> **PROBLEM TO SOLVE**:
Where does the string "entry" appear in the material? Copy each line that holds it.

_ _ _ _ _ _ _

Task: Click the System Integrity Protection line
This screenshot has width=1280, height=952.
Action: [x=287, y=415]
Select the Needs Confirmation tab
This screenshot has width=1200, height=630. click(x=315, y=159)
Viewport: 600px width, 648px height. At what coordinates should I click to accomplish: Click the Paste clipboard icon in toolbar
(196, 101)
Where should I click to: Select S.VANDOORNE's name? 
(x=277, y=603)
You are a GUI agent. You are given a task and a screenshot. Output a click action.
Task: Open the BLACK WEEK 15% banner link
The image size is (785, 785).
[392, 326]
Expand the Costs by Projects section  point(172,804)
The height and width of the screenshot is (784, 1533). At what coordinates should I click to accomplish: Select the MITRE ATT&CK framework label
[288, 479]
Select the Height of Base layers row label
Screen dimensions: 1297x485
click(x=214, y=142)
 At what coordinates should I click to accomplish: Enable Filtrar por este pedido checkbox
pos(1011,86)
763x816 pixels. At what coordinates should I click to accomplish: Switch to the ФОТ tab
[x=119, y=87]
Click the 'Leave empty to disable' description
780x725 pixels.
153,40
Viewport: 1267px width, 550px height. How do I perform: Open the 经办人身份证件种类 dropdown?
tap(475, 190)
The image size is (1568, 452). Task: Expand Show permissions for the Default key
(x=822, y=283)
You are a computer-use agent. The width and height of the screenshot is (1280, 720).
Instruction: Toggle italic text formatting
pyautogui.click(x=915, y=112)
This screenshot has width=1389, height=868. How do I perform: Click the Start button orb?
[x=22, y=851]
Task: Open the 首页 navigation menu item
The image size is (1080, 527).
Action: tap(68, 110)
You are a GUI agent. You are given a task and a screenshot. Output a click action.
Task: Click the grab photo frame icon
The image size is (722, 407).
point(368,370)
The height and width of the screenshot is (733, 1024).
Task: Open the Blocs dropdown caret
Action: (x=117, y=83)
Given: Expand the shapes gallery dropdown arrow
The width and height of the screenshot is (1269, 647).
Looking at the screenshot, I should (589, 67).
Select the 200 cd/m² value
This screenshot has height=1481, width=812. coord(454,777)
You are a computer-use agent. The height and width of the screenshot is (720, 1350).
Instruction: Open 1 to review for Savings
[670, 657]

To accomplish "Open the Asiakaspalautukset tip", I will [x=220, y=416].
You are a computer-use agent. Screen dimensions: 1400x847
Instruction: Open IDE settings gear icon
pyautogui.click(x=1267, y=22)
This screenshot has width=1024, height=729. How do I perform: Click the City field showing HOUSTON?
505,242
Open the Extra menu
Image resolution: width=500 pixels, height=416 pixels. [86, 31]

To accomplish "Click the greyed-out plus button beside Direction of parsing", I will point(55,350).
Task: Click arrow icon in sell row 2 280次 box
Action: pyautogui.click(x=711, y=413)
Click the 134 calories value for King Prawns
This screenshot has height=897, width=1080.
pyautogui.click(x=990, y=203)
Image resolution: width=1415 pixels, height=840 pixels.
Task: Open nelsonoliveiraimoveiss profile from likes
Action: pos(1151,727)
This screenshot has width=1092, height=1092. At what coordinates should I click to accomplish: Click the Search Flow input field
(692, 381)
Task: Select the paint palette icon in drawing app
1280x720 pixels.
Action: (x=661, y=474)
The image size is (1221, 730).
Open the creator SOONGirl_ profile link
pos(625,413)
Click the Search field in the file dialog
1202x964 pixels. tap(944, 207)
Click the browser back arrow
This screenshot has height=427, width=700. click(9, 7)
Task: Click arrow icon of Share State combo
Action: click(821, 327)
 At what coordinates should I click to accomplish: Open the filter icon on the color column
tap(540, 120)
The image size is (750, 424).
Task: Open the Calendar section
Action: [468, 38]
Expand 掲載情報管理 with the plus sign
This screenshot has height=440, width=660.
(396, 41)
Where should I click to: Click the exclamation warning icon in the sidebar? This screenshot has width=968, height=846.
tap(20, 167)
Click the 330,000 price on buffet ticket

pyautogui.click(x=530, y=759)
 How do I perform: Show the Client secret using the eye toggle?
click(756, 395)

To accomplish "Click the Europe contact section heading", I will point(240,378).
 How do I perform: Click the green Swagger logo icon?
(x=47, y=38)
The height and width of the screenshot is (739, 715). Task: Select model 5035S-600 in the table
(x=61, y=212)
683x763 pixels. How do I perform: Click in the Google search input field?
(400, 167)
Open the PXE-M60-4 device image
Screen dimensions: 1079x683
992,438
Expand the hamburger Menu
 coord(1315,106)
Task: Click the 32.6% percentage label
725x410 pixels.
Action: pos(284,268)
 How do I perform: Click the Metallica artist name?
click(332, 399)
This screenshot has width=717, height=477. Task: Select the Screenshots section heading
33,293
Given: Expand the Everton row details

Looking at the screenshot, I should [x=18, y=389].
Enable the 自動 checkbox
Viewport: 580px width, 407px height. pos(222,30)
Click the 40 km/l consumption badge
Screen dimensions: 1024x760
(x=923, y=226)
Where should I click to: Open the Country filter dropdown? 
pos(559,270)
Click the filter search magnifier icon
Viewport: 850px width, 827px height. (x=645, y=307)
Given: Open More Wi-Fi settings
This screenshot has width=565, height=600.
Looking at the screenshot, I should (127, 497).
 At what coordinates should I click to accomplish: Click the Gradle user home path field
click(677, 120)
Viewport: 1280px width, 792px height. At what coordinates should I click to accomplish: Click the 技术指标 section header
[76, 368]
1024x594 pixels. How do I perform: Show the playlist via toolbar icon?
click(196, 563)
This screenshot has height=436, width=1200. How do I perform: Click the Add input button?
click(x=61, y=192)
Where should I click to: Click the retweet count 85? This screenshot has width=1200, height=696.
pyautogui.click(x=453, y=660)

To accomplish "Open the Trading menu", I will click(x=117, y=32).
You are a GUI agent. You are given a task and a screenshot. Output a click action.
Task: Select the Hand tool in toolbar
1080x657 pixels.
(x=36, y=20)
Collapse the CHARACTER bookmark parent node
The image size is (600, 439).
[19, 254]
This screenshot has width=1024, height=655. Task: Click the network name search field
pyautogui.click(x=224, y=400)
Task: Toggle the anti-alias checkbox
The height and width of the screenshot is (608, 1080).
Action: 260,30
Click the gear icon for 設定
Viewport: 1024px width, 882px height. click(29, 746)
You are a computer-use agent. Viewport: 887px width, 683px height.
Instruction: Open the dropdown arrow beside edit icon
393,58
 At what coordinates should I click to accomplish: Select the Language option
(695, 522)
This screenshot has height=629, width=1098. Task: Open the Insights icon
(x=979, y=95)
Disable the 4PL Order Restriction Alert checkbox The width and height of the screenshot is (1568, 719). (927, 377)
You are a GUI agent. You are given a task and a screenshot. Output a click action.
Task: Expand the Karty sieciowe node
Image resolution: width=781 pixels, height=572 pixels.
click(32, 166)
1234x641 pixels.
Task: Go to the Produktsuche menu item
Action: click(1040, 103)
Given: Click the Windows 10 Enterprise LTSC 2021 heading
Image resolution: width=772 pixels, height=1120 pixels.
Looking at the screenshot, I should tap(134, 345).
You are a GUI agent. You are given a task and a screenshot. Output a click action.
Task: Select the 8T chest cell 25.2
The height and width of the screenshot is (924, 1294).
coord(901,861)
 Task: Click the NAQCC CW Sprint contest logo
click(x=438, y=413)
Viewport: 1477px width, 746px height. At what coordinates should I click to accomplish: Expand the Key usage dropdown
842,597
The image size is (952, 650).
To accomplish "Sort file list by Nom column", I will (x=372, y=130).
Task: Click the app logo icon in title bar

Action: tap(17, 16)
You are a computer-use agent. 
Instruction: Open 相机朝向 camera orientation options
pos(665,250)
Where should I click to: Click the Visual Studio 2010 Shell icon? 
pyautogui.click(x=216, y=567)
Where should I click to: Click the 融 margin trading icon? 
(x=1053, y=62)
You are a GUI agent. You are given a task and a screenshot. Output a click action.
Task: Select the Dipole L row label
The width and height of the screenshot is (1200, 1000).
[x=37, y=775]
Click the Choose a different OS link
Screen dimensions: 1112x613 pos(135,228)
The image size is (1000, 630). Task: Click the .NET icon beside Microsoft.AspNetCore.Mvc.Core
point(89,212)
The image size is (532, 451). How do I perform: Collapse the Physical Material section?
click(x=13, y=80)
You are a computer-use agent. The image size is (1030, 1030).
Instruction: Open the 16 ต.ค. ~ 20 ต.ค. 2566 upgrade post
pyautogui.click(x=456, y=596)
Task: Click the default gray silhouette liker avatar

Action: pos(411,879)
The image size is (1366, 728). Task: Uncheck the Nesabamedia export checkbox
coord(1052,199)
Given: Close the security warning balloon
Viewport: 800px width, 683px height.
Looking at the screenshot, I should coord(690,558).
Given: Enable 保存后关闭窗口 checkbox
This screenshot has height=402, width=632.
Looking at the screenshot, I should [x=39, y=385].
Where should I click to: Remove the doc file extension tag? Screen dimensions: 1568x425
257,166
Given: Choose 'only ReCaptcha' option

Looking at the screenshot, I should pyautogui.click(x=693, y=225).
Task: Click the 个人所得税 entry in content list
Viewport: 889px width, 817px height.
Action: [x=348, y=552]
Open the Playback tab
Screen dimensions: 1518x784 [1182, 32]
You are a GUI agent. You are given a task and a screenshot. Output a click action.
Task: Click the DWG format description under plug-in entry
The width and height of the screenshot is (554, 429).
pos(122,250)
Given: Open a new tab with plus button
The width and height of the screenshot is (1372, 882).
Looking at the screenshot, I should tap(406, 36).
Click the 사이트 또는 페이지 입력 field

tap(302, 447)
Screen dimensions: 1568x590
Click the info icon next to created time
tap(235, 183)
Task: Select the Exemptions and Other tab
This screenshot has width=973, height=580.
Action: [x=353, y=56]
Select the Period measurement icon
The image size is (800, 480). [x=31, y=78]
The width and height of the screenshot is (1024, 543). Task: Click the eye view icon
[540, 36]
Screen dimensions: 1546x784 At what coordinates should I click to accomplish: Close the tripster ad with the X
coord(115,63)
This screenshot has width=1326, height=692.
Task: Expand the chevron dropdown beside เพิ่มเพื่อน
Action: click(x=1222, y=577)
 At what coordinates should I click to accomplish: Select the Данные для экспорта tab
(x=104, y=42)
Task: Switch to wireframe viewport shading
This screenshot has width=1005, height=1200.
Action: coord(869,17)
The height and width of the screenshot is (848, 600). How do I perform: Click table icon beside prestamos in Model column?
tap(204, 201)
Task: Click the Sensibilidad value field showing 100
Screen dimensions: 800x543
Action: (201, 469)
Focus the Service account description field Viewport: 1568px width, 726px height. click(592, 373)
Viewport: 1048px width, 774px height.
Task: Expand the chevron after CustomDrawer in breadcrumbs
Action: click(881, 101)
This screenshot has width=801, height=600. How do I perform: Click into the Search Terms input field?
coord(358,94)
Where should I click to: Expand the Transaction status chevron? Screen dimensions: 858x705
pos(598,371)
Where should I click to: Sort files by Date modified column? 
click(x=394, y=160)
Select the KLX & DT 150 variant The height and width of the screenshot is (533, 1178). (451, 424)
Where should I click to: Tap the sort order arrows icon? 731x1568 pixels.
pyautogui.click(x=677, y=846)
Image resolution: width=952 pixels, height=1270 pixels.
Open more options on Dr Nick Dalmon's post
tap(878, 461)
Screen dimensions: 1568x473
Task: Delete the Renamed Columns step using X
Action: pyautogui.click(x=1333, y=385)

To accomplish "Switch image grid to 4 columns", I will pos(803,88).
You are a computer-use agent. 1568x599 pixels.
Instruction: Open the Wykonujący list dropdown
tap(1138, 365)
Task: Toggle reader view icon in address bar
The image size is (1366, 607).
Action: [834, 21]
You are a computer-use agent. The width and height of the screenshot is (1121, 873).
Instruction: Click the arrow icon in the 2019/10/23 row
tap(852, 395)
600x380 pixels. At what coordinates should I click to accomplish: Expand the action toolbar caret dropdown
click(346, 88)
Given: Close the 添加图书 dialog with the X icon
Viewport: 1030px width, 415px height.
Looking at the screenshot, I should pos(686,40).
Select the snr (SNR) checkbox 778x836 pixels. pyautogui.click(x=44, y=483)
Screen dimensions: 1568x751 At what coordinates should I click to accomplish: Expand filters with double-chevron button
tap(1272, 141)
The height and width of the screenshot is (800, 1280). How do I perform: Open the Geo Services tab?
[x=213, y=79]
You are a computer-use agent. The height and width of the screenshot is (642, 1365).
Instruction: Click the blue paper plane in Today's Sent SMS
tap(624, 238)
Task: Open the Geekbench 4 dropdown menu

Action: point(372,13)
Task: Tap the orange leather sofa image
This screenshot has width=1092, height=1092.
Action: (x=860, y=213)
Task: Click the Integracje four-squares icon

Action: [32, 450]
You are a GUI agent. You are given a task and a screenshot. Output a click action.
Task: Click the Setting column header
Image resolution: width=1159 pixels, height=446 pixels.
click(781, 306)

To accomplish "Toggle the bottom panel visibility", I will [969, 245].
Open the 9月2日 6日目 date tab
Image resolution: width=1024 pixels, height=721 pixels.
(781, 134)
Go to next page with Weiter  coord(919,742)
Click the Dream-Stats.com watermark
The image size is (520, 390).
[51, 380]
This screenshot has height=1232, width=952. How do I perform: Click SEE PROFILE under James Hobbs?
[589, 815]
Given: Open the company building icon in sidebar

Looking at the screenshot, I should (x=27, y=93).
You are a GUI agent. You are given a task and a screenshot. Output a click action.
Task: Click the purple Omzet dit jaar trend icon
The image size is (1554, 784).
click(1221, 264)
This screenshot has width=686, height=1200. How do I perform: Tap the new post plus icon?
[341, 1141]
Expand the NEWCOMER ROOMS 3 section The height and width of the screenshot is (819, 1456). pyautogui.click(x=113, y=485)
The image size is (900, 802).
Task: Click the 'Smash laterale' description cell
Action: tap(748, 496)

_ _ _ _ _ _ _

> **COMPLETED TASK**:
Task: Click the 个人所得税 entry in content list
Task: Click the DWG format description under plug-in entry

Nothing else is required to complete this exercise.